The biggest recent pop in stocks, in fact, occurred last Wednesday, right after the Federal Reserve said it was going to scale back on its quantitative easing (QE) program by $10 billion a month.

Through this highly unorthodox QE policy, the Fed has managed to keep short-term interest rates exceptionally low. This has benefited banks, Wall Street, investors and Washington, which probably couldn’t afford to fund itself if borrowing costs reached normal levels.
But it has taken trillions out of the pockets of Americans who rely on savings. It has been called — by me and many others — the greatest effort to make the rich richer and the poor poorer in history.

So reasonable people were worried that the stock market wouldn’t be happy when the Fed decided it needed to cut back on QE. But, amazingly, stock prices rallied very strongly last Wednesday nevertheless.

Why?

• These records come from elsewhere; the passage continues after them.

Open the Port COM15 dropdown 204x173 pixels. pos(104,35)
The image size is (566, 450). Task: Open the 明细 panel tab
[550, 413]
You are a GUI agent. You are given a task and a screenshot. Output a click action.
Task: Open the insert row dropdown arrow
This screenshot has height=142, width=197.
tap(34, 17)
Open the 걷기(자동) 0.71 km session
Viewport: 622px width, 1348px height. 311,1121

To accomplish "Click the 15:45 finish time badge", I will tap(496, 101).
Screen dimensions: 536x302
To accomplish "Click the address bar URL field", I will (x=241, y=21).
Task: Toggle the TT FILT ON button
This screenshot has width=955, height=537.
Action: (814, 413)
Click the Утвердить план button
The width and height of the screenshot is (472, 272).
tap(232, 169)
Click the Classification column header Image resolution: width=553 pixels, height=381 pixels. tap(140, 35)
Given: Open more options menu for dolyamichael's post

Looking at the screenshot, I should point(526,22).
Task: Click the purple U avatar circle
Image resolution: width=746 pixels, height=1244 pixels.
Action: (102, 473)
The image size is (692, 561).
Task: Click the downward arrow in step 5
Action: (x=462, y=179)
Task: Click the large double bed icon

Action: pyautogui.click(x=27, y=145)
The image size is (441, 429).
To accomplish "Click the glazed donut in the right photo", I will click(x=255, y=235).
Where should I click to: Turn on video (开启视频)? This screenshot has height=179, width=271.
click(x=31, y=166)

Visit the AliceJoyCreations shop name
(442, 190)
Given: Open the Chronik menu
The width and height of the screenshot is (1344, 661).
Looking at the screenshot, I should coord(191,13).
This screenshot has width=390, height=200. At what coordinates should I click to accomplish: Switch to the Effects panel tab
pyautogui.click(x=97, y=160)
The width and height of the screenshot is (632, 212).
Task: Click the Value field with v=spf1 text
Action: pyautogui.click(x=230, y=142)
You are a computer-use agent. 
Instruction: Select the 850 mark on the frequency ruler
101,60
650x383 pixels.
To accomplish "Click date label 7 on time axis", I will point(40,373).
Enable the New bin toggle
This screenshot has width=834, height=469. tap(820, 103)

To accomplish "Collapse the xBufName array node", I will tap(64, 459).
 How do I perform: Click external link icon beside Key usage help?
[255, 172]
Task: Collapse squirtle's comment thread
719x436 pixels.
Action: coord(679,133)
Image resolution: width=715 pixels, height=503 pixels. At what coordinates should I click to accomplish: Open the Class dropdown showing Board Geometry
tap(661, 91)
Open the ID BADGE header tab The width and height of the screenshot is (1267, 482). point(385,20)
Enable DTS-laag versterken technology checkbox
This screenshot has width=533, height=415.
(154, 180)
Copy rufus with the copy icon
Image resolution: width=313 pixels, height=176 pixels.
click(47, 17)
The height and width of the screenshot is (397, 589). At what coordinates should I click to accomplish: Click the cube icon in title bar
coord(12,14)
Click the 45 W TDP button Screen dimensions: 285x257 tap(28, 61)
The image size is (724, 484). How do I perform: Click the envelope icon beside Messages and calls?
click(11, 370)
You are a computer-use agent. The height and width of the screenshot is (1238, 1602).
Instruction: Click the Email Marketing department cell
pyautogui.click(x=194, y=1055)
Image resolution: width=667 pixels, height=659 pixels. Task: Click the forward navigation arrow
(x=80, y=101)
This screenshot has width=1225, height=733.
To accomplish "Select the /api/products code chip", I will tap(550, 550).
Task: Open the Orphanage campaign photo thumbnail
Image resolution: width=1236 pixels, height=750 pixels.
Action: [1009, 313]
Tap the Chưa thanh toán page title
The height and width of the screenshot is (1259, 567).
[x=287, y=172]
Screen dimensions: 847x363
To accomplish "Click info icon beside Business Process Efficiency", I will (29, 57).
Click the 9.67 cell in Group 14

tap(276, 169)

The official explanation we all gave at the time was that despite the tapering, the Fed was still being very accommodating on interest rates, and Wall Street needn’t worry.

But something else may have been going on. And if you were watching stock prices right after the tapering announcement, you would have noticed that the market fell sharply before suddenly climbing.

It looked like someone suddenly got an insatiable hankering to own stocks. Could it have been the Fed, or one of its Wall Street proxies?[...]Maybe the Fed or one of its secret Wall Street agents was actually buying stocks!

Read the entire Crudele column, here.

3 comments:

  1. To be honest I would be shocked if the Fed WASNT manipulating (or at least attempting to) the stock market.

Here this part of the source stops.